Check every line of the material below for the string "Serigraphs", and return the ones that have it.

[[ MATERIAL PROVIDED, beginning ]]

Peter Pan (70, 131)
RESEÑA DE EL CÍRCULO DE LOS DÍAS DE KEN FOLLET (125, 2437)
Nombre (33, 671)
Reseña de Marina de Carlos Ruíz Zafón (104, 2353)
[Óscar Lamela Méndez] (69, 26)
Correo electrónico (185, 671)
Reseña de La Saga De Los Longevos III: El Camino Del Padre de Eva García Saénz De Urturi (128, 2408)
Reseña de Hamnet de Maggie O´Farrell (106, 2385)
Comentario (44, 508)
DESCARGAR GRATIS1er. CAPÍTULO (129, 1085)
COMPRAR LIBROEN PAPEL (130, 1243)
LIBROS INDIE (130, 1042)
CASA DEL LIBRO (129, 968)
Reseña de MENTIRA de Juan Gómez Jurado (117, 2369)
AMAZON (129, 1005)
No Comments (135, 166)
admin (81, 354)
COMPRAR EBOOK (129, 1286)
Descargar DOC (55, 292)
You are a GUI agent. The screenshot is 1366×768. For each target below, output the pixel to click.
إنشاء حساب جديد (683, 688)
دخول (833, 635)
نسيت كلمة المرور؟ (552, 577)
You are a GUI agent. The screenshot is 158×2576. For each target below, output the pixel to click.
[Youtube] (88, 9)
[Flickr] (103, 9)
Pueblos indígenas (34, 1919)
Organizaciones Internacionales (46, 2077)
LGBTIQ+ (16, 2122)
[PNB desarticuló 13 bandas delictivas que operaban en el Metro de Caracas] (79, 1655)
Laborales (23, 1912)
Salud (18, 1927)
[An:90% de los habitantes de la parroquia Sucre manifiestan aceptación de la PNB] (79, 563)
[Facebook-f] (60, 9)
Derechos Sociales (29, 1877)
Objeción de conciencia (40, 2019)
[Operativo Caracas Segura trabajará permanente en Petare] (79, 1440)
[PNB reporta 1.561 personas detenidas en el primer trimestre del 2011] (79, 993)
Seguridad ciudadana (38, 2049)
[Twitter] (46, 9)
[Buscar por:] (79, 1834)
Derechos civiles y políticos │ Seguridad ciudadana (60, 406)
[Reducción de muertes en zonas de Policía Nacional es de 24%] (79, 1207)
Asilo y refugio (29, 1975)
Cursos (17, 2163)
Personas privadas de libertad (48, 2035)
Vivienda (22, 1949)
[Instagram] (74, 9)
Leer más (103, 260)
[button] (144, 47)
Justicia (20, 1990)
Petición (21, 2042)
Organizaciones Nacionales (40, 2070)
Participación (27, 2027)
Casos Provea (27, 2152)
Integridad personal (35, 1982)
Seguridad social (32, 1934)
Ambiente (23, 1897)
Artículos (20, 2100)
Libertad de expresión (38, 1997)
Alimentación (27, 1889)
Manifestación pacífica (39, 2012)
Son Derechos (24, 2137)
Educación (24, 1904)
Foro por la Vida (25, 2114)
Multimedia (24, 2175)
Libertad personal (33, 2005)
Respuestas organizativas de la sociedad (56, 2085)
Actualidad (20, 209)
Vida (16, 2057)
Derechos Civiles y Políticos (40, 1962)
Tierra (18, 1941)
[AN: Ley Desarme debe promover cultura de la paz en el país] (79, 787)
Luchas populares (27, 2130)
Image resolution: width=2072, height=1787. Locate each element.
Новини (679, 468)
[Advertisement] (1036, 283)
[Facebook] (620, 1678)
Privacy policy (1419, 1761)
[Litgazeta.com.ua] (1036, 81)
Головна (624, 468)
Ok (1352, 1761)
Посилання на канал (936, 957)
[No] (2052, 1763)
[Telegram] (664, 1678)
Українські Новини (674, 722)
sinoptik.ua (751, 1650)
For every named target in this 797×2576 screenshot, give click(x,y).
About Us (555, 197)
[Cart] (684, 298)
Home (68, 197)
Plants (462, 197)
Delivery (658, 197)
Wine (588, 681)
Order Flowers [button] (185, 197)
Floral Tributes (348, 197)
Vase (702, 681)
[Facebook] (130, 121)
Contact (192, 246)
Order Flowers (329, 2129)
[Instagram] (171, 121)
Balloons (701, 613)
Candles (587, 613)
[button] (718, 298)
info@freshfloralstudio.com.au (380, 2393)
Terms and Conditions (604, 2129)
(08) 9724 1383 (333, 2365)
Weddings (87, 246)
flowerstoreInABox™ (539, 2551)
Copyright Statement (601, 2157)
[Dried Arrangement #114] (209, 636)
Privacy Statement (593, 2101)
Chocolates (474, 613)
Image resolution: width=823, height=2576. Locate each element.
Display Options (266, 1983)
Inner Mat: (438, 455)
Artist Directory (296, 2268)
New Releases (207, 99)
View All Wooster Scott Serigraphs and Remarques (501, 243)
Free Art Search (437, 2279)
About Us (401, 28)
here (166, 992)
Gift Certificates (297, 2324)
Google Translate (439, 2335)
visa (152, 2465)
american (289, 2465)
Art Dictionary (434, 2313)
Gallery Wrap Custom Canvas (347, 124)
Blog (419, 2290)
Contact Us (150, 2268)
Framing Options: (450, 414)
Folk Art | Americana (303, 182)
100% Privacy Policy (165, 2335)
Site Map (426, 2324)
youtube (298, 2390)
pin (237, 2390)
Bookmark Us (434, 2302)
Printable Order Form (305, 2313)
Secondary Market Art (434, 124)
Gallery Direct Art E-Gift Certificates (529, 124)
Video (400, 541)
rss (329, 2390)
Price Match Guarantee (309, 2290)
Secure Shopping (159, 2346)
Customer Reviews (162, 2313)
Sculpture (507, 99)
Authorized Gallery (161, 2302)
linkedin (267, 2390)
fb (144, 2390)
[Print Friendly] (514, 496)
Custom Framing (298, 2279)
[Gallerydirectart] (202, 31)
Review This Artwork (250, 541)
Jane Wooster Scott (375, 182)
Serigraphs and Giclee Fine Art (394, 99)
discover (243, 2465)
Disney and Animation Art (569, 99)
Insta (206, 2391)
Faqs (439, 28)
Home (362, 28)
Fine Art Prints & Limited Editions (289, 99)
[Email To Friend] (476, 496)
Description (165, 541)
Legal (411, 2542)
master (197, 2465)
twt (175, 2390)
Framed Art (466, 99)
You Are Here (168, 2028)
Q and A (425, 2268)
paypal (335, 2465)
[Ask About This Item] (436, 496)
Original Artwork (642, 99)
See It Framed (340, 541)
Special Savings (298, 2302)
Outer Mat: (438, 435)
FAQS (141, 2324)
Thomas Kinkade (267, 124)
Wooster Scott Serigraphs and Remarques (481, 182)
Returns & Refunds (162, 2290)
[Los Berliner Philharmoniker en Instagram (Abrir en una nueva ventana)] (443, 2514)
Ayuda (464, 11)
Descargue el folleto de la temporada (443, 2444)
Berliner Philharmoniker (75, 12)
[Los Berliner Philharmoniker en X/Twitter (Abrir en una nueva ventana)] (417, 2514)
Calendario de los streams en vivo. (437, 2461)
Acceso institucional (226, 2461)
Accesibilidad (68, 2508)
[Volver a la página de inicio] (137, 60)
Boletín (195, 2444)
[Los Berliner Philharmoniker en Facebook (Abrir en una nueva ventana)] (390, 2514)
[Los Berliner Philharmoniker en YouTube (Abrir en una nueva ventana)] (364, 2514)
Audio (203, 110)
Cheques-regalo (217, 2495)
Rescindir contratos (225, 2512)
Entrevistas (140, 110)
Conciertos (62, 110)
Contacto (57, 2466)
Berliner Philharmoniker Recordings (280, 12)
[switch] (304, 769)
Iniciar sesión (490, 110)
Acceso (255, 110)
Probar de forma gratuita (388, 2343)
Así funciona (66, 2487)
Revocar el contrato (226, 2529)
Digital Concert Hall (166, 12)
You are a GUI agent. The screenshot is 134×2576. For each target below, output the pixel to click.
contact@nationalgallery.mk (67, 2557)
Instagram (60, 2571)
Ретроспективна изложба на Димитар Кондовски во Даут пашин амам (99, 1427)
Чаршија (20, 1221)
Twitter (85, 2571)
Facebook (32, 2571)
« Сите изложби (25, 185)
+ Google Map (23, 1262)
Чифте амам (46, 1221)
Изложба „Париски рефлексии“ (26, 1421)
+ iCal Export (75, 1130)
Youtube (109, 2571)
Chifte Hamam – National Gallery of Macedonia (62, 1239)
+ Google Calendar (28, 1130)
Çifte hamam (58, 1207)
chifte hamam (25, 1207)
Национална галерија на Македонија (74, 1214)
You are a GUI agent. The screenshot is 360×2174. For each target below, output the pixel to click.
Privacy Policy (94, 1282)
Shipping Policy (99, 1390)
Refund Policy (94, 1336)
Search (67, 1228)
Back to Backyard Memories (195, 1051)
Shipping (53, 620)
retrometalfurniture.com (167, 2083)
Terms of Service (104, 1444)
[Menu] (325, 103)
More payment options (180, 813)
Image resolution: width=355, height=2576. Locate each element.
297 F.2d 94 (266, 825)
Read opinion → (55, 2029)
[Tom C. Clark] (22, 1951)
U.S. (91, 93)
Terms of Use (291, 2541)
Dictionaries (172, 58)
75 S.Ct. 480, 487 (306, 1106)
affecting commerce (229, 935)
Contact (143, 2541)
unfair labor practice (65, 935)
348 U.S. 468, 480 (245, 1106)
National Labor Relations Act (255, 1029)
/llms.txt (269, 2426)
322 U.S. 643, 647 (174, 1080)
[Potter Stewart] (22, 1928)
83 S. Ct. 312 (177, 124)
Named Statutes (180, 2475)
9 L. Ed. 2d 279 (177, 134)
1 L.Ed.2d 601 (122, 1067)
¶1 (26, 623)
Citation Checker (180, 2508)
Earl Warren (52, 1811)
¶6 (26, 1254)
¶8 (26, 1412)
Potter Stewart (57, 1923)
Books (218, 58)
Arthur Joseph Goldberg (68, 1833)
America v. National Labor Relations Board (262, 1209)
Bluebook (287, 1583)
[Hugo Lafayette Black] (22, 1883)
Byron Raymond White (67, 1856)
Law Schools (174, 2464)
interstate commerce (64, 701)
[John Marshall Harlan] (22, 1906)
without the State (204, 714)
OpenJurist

[[ MATERIAL PROVIDED, end ]]

• [PROBLEM SOLUTION]:
View All Wooster Scott Serigraphs and Remarques (501, 243)
Serigraphs and Giclee Fine Art (394, 99)
Wooster Scott Serigraphs and Remarques (481, 182)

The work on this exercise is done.